A written Security Policy is becoming a requirement for some industries as mandated by government regulation, including financial and healthcare organizations. Parts of the Sarbanes-Oxley Act also apply to a corporation s Security Policy.
Having a written Security Policy can help the security manager and administrator perform their jobs better and receive executive-level support for technologies and training.
Developing a Security Policy before implementing security products will help to ensure that the deployed product meets the requirements of the business and is properly configured.
A written Security Policy will provide an organization with direction and accountability in the implementation and maintenance of an information security program.
One of the most important aspects of writing a Security Policy is community involvement. Everyone with a stake or interest should be involved in the writing of certain aspects of the Security Policy.
Writing a Security Policy should reflect your business needs and how you will manage the risks posed by those needs.
An Executive Information Security Policy should be simple, readable, and accessible to users.
An Information Security Policy is composed of an Executive Security Policy and specific standards, guidelines, and procedures. In addition to the Executive Security Policy, a Perimeter Network Security Policy or a Firewall Security Policy can detail specific standards for implementing a firewall and procedures for maintaining it.
The translation of a written policy to a Check Point NG AI policy is a step-by-step process. First, define your network objects. Then compose rules that enforce your written policy, specifying the actions to be taken when a packet matches the defined criteria.

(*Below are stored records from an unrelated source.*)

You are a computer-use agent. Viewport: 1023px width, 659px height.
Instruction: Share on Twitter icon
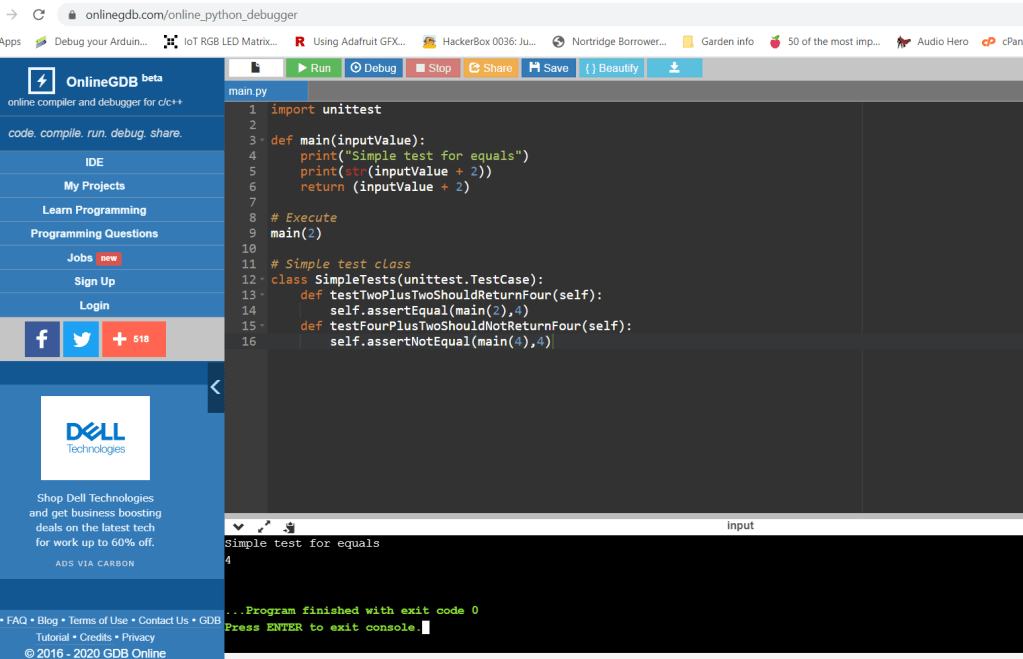pos(81,339)
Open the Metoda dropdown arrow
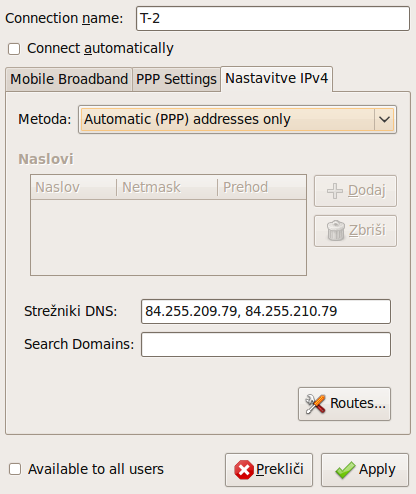The width and height of the screenshot is (416, 494). (x=384, y=119)
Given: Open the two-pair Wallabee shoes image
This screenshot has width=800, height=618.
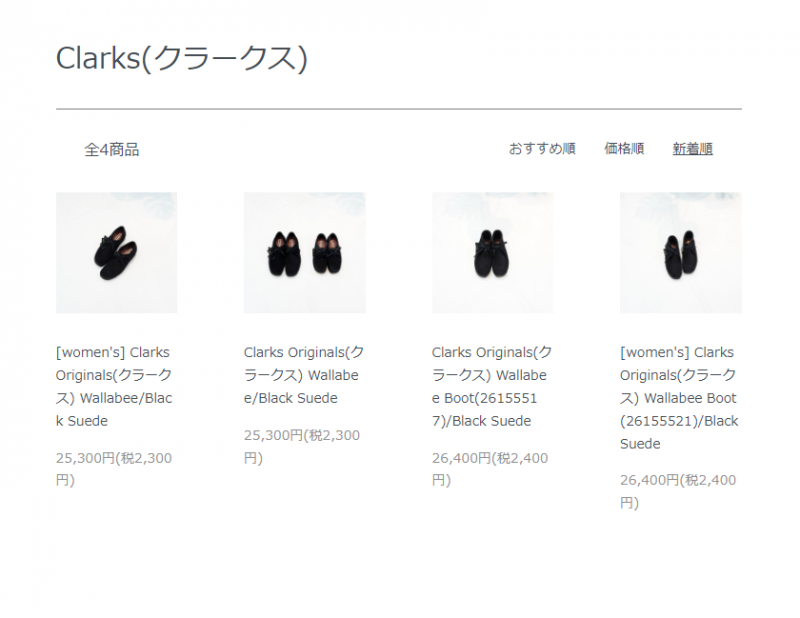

When creating a rule base, the ordering of rules is critical. Because packets are evaluated against the rules in the rule base from the top to the bottom, incorrect positioning can have undesirable consequences.
The initial policy of Check Point NG AI is to deny everything. Use this to your advantage and configure your Security Policy from the perspective that you will only allow what is needed and everything else will be disallowed . This is much more secure than the approach to allow everything and only disallow that which you know is harmful .
Consider putting the most-often-matched rules near the top of the rule base to increase performance.
When you install a policy, it will be verified by Check Point NG AI and then compiled into INSPECT code.
When you choose install policy from the GUI, it executes the fw load command.
The *.W file is derived from the GUI rule base. It can be edited with a text editor.
The *.PFfile is INSPECT script created from the *.W file in the install process.
The objects_5_0.C file contains object definitions.
The rulebases_5_0.fws file is an aggregation of all the *.W files.